Without leaving anything out, print every line of the data.
DATASET Start Marker
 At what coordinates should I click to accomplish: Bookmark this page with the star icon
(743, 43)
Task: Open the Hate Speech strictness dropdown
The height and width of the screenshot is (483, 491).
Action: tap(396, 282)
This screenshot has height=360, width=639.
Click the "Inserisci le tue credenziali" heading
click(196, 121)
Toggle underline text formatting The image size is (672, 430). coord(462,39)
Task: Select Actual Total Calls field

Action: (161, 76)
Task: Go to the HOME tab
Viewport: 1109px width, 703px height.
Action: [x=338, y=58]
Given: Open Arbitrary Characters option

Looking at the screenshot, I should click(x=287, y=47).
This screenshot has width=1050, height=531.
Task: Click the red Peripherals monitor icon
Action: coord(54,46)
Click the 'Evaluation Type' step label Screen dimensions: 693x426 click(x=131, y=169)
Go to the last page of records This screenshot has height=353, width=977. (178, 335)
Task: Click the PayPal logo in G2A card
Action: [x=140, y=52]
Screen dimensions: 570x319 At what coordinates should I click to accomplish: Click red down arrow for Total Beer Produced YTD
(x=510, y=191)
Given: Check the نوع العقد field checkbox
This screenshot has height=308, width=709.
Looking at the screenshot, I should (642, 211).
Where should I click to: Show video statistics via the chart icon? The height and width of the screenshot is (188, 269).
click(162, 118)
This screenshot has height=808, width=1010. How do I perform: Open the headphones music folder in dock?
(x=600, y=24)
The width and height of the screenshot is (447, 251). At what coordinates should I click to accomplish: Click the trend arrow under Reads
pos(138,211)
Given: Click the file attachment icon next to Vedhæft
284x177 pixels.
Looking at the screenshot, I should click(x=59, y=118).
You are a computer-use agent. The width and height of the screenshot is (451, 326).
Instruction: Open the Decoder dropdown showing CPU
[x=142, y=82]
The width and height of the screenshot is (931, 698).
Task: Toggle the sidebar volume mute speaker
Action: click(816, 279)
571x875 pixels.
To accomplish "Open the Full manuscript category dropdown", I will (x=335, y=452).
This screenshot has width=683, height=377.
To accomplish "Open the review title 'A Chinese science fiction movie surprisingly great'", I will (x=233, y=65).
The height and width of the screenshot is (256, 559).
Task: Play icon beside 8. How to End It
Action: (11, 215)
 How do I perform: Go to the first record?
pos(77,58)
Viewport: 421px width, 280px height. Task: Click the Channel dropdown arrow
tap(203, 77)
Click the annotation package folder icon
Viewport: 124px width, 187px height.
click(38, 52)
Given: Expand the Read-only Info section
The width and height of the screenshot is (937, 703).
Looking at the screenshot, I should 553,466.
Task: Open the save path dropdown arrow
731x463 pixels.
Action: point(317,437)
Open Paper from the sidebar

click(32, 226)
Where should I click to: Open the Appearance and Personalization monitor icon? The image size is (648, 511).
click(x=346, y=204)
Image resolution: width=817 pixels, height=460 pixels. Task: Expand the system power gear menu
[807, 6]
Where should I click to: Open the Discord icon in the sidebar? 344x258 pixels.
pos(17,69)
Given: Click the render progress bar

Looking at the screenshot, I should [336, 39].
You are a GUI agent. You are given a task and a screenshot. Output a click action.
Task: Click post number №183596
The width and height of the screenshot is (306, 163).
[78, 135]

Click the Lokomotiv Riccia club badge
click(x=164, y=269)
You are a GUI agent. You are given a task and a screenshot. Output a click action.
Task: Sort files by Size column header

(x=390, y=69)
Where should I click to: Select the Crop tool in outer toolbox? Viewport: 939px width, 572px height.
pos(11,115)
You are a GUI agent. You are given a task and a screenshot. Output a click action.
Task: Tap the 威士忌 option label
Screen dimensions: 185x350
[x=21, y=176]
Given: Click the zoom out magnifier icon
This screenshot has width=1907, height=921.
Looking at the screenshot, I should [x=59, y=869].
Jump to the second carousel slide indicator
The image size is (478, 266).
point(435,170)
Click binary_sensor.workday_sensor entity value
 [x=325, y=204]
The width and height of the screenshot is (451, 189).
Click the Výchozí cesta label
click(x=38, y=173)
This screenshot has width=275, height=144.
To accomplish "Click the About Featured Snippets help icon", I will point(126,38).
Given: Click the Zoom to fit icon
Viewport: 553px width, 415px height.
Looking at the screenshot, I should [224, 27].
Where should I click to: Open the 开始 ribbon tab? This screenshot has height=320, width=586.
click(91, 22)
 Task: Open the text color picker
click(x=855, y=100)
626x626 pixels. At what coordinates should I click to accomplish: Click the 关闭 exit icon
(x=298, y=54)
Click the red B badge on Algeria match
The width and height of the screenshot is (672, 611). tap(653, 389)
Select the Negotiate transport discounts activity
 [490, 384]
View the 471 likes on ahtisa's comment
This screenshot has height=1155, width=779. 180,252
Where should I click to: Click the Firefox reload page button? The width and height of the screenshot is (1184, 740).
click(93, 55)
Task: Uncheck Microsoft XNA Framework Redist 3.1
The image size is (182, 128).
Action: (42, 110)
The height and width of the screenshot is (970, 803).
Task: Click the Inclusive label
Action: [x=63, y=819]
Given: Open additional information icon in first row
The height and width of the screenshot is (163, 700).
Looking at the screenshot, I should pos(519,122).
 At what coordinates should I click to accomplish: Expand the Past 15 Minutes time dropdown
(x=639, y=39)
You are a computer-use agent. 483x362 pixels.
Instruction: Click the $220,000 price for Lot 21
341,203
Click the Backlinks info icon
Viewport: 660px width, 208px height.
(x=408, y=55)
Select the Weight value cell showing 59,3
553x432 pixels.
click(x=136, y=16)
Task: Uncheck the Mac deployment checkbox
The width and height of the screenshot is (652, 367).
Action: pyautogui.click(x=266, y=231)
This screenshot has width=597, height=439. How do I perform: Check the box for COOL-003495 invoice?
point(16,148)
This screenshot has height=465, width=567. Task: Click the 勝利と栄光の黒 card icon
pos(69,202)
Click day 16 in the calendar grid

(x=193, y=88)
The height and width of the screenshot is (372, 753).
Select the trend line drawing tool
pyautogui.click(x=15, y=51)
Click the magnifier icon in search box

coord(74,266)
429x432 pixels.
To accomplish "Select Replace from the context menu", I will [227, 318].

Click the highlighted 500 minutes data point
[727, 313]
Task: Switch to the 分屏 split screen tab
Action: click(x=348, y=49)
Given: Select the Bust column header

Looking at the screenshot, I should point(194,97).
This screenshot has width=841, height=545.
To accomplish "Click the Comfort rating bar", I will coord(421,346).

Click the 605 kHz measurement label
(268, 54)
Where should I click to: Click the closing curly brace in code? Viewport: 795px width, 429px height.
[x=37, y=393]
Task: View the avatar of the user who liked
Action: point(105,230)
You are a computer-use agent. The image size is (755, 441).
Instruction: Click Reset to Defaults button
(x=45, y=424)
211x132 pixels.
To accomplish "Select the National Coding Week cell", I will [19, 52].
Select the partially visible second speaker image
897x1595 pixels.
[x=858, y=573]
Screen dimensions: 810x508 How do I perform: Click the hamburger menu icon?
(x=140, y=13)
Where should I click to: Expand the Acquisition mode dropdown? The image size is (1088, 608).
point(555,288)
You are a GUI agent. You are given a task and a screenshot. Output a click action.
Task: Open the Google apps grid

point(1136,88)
DATASET End Marker
WRITTEN RESPONSE:
 At what coordinates should I click to accomplish: Bookmark this page with the star icon
(743, 43)
Task: Open the Hate Speech strictness dropdown
The height and width of the screenshot is (483, 491).
Action: tap(396, 282)
This screenshot has height=360, width=639.
Click the "Inserisci le tue credenziali" heading
click(196, 121)
Toggle underline text formatting The image size is (672, 430). coord(462,39)
Task: Select Actual Total Calls field

Action: (161, 76)
Task: Go to the HOME tab
Viewport: 1109px width, 703px height.
Action: [x=338, y=58]
Given: Open Arbitrary Characters option

Looking at the screenshot, I should click(x=287, y=47).
This screenshot has width=1050, height=531.
Task: Click the red Peripherals monitor icon
Action: coord(54,46)
Click the 'Evaluation Type' step label Screen dimensions: 693x426 click(x=131, y=169)
Go to the last page of records This screenshot has height=353, width=977. (178, 335)
Task: Click the PayPal logo in G2A card
Action: [x=140, y=52]
Screen dimensions: 570x319 At what coordinates should I click to accomplish: Click red down arrow for Total Beer Produced YTD
(x=510, y=191)
Given: Check the نوع العقد field checkbox
This screenshot has height=308, width=709.
Looking at the screenshot, I should (642, 211).
Where should I click to: Show video statistics via the chart icon? The height and width of the screenshot is (188, 269).
click(162, 118)
This screenshot has height=808, width=1010. How do I perform: Open the headphones music folder in dock?
(x=600, y=24)
The width and height of the screenshot is (447, 251). At what coordinates should I click to accomplish: Click the trend arrow under Reads
pos(138,211)
Given: Click the file attachment icon next to Vedhæft
284x177 pixels.
Looking at the screenshot, I should click(x=59, y=118).
You are a computer-use agent. The width and height of the screenshot is (451, 326).
Instruction: Open the Decoder dropdown showing CPU
[x=142, y=82]
The width and height of the screenshot is (931, 698).
Task: Toggle the sidebar volume mute speaker
Action: click(816, 279)
571x875 pixels.
To accomplish "Open the Full manuscript category dropdown", I will (x=335, y=452).
This screenshot has width=683, height=377.
To accomplish "Open the review title 'A Chinese science fiction movie surprisingly great'", I will (x=233, y=65).
The height and width of the screenshot is (256, 559).
Task: Play icon beside 8. How to End It
Action: (11, 215)
 How do I perform: Go to the first record?
pos(77,58)
Viewport: 421px width, 280px height. Task: Click the Channel dropdown arrow
tap(203, 77)
Click the annotation package folder icon
Viewport: 124px width, 187px height.
click(38, 52)
Given: Expand the Read-only Info section
The width and height of the screenshot is (937, 703).
Looking at the screenshot, I should 553,466.
Task: Open the save path dropdown arrow
731x463 pixels.
Action: point(317,437)
Open Paper from the sidebar

click(32, 226)
Where should I click to: Open the Appearance and Personalization monitor icon? The image size is (648, 511).
click(x=346, y=204)
Image resolution: width=817 pixels, height=460 pixels. Task: Expand the system power gear menu
[807, 6]
Where should I click to: Open the Discord icon in the sidebar? 344x258 pixels.
pos(17,69)
Given: Click the render progress bar

Looking at the screenshot, I should [336, 39].
You are a GUI agent. You are given a task and a screenshot. Output a click action.
Task: Click post number №183596
The width and height of the screenshot is (306, 163).
[78, 135]

Click the Lokomotiv Riccia club badge
click(x=164, y=269)
You are a GUI agent. You are given a task and a screenshot. Output a click action.
Task: Sort files by Size column header

(x=390, y=69)
Where should I click to: Select the Crop tool in outer toolbox? Viewport: 939px width, 572px height.
pos(11,115)
You are a GUI agent. You are given a task and a screenshot. Output a click action.
Task: Tap the 威士忌 option label
Screen dimensions: 185x350
[x=21, y=176]
Given: Click the zoom out magnifier icon
This screenshot has width=1907, height=921.
Looking at the screenshot, I should [x=59, y=869].
Jump to the second carousel slide indicator
The image size is (478, 266).
point(435,170)
Click binary_sensor.workday_sensor entity value
 [x=325, y=204]
The width and height of the screenshot is (451, 189).
Click the Výchozí cesta label
click(x=38, y=173)
This screenshot has width=275, height=144.
To accomplish "Click the About Featured Snippets help icon", I will point(126,38).
Given: Click the Zoom to fit icon
Viewport: 553px width, 415px height.
Looking at the screenshot, I should [224, 27].
Where should I click to: Open the 开始 ribbon tab? This screenshot has height=320, width=586.
click(91, 22)
 Task: Open the text color picker
click(x=855, y=100)
626x626 pixels. At what coordinates should I click to accomplish: Click the 关闭 exit icon
(x=298, y=54)
Click the red B badge on Algeria match
The width and height of the screenshot is (672, 611). tap(653, 389)
Select the Negotiate transport discounts activity
 [490, 384]
View the 471 likes on ahtisa's comment
This screenshot has height=1155, width=779. 180,252
Where should I click to: Click the Firefox reload page button? The width and height of the screenshot is (1184, 740).
click(93, 55)
Task: Uncheck Microsoft XNA Framework Redist 3.1
The image size is (182, 128).
Action: (42, 110)
The height and width of the screenshot is (970, 803).
Task: Click the Inclusive label
Action: [x=63, y=819]
Given: Open additional information icon in first row
The height and width of the screenshot is (163, 700).
Looking at the screenshot, I should pos(519,122).
 At what coordinates should I click to accomplish: Expand the Past 15 Minutes time dropdown
(x=639, y=39)
You are a computer-use agent. 483x362 pixels.
Instruction: Click the $220,000 price for Lot 21
341,203
Click the Backlinks info icon
Viewport: 660px width, 208px height.
(x=408, y=55)
Select the Weight value cell showing 59,3
553x432 pixels.
click(x=136, y=16)
Task: Uncheck the Mac deployment checkbox
The width and height of the screenshot is (652, 367).
Action: pyautogui.click(x=266, y=231)
This screenshot has width=597, height=439. How do I perform: Check the box for COOL-003495 invoice?
point(16,148)
This screenshot has height=465, width=567. Task: Click the 勝利と栄光の黒 card icon
pos(69,202)
Click day 16 in the calendar grid

(x=193, y=88)
The height and width of the screenshot is (372, 753).
Select the trend line drawing tool
pyautogui.click(x=15, y=51)
Click the magnifier icon in search box

coord(74,266)
429x432 pixels.
To accomplish "Select Replace from the context menu", I will [227, 318].

Click the highlighted 500 minutes data point
[727, 313]
Task: Switch to the 分屏 split screen tab
Action: click(x=348, y=49)
Given: Select the Bust column header

Looking at the screenshot, I should point(194,97).
This screenshot has width=841, height=545.
To accomplish "Click the Comfort rating bar", I will coord(421,346).

Click the 605 kHz measurement label
(268, 54)
Where should I click to: Click the closing curly brace in code? Viewport: 795px width, 429px height.
[x=37, y=393]
Task: View the avatar of the user who liked
Action: point(105,230)
You are a computer-use agent. The image size is (755, 441).
Instruction: Click Reset to Defaults button
(x=45, y=424)
211x132 pixels.
To accomplish "Select the National Coding Week cell", I will [19, 52].
Select the partially visible second speaker image
897x1595 pixels.
[x=858, y=573]
Screen dimensions: 810x508 How do I perform: Click the hamburger menu icon?
(x=140, y=13)
Where should I click to: Expand the Acquisition mode dropdown? The image size is (1088, 608).
point(555,288)
You are a GUI agent. You are given a task and a screenshot. Output a click action.
Task: Open the Google apps grid

point(1136,88)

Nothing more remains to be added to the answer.